§ Task statement:
Each line from the one containing "Leave the meeting" through the last line of the records below is to be repeated as written, with nothing added.

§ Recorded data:
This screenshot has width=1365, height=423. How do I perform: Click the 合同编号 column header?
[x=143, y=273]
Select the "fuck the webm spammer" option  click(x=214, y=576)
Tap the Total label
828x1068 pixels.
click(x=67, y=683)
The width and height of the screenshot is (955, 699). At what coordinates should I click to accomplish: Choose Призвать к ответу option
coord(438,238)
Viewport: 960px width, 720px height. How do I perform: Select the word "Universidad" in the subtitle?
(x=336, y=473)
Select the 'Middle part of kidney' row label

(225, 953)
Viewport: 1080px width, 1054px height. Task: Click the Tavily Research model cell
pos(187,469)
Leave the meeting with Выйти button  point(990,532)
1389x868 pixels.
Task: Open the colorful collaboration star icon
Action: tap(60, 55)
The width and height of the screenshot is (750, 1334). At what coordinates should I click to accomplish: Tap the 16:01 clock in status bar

§ Result for this exercise:
Leave the meeting with Выйти button  point(990,532)
1389x868 pixels.
Task: Open the colorful collaboration star icon
Action: tap(60, 55)
The width and height of the screenshot is (750, 1334). At what coordinates should I click to accomplish: Tap the 16:01 clock in status bar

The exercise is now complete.